Rating:
10/10
Cast:
George MacKay as Schofield
Dean-Charles Chapman as Blake
Andrew Scott as Lieutenant Leslie
Benedict Cumberbatch as MacKenzie
Richard Madden as Lieutenant Blake
Adrian Scarborough as Major Hepburn
Mark Strong
Colin Firth
Daniel Mays
Richard McCabe
Directed by Sam Mendes
Summary:
At the height of World War I on the French warfront, Lance-Corporals Blake and Schofield (Dean-Charles Chapman, George MacKay) are sent on an urgent mission behind enemy lines to deliver a message to a British battalion readying to attack the retreating Germans. They need to be warned that they’re heading into an ambush in which thousands could die if their attack isn’t halted.
Review:
There’s a long, storied tradition of war movies capturing some of the greatest battles in history, yet seemingly, not so many of them, at least not in recent memory, have been set during World War I vs. other wars. Peter Jackson’s 2018 doc They Shall Not Grow Old allowed people to see actual film reel footage that was sitting in the archives for almost 100 years, and that centennial may be what’s creating new interest in what happened in the so-called “war to end all wars.”

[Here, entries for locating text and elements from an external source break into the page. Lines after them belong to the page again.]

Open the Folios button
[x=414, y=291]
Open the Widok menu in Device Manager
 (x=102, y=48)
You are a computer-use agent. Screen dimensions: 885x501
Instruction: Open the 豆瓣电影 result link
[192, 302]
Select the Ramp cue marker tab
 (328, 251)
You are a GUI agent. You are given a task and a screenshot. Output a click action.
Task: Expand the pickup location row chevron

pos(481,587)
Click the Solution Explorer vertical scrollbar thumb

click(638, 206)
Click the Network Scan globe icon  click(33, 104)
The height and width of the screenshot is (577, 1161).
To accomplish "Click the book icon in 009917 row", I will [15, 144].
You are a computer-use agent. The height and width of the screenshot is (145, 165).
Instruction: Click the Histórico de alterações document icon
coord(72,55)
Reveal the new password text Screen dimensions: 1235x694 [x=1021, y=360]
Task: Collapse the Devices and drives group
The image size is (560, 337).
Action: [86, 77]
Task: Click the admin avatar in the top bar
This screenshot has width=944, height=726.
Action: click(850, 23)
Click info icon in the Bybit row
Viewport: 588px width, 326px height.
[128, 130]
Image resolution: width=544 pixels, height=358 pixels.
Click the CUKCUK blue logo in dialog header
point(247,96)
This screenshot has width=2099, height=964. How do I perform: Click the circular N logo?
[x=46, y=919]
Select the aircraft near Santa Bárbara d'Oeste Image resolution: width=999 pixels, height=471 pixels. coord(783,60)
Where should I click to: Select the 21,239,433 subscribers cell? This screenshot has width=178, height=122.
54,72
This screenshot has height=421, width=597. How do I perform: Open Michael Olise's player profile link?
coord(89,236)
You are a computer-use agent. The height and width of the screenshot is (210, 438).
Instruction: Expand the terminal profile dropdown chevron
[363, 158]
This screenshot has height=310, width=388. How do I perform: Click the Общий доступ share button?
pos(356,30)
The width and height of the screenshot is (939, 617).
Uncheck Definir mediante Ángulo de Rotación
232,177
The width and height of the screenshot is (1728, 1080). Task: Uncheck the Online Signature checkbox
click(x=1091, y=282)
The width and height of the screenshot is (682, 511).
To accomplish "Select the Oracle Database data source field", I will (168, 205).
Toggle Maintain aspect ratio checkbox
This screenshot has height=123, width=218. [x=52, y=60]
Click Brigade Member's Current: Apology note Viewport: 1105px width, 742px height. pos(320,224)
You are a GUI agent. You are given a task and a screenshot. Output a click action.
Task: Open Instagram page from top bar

Filmmaker Sam Mendes (Skyfall) had a grandfather in the first World War who told him stories when he was younger, inspiring him to create an original story with co-writer Kristy Wilson-Cairns about two young soldiers on an important but seemingly impossible mission. What Mendes does in 1917 with his relatively small cast and a much larger crew is create a war movie that might be compared more to Alejandro Iñarritu’s The Revenant than modern-day war movies like Christopher Nolan’s Dunkirk or Steven Spielberg’s Saving Private Ryan. Much of that has to do with the minimalism of characters and words that puts the focus squarely on the two young men’s journey amidst the chaos going on around them.
The camera opens on George MacKay’s Schofield as he lounges lazily in the grass with the novice Blake, who is told to bring a fellow soldier for a meeting about their next mission. As the camera pulls back and follows the two of them, we see they’re actually in a large field absolutely teeming with soldiers at rest between deployments. That immediate visual sets up what is going to be the most striking film you watch this year.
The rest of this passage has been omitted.